Overclocking
To discover our PNY GeForce GTX 780Ti XLR8 sample’s overclocking abilities we used EVGA’s Precision X software and began raising power and thermal thresholds to the maximum allowed and then increased the voltage the maximum permitted. Then using Unigine’s Valley benchmark we began stability testing and overclocked until instability occurred. A stable overclock was not considered stable until it passed an hour long torture test using Unigine’s Valley benchmark.

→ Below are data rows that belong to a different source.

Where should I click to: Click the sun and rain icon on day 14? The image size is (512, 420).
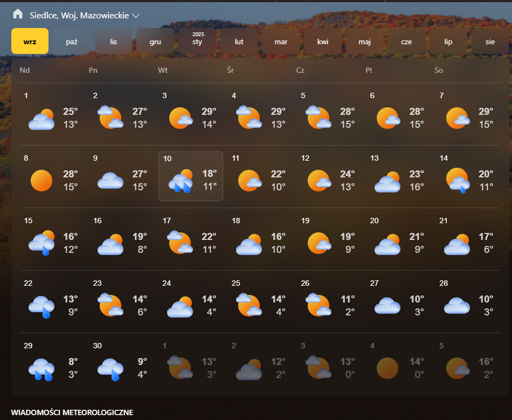pos(457,181)
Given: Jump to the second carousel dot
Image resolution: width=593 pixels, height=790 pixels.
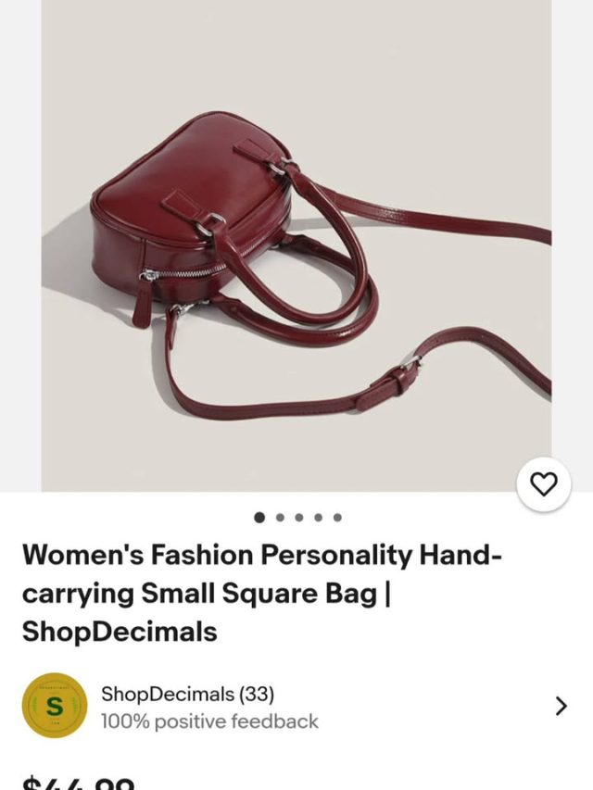Looking at the screenshot, I should click(281, 518).
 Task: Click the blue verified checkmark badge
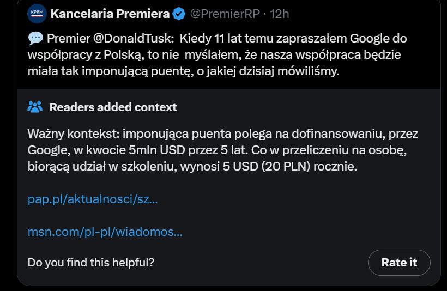coord(179,14)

After hours of testing and tweaking we were able to boost performance to a peak of 1152Mhz –a whopping 24.1% percent over the cards default boost levels of 928Mhz. The memory was also able to run at an effective 7760Mhz, which is a very decent 10.8 percent improvement over the card’s default of 7000Mhz. Needless to say we are actually impressed with the PNY GeForce GTX 780Ti XLR8’s stock cooler. Such an increase is impressive given the more conservative and value orientated nature of this particular card.

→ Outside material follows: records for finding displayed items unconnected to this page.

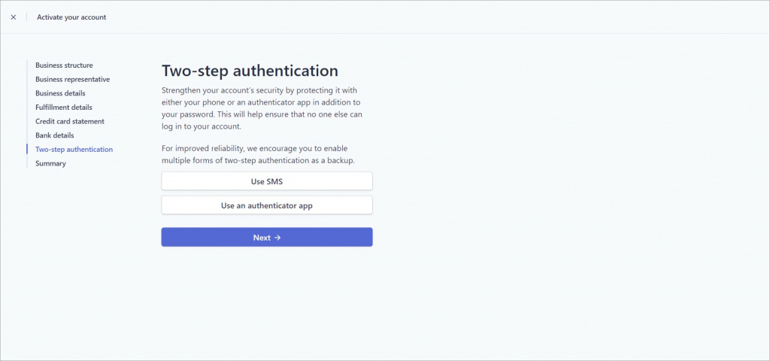The height and width of the screenshot is (361, 770).
Task: Click the word Next on the blue button
Action: pos(262,237)
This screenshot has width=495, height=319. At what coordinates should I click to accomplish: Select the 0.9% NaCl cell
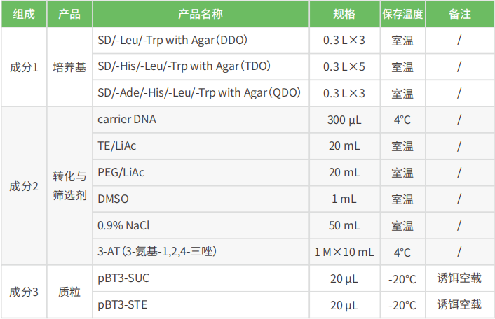click(124, 226)
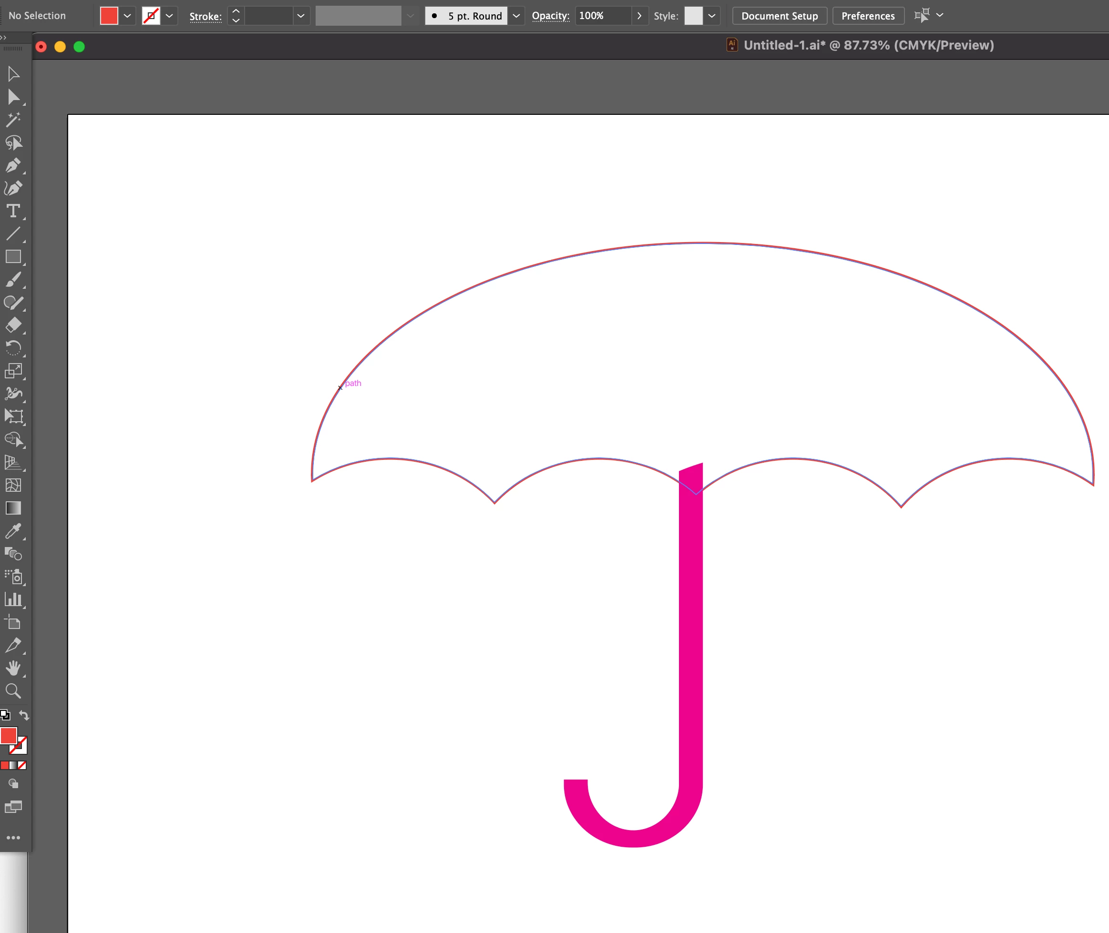This screenshot has height=933, width=1109.
Task: Increase the stroke weight with the stepper
Action: tap(236, 11)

As you can see the end result was a performance boost of easily over 10% in average frames per second with multiple frames per second improvement to the all-important minimum frame rate performance results. While you will still have to turn performance down to get to a minimum playable 30 frames per second in all games, a moderately overclocked 780Ti comes awfully darn close to not needing it in BioShock and a lot closer than expected in Crysis 3! Overall, these results just reinforce our opinion that the PNY GeForce GTX 780Ti XLR8 may indeed be expensive, but it does provide surprising value for the money.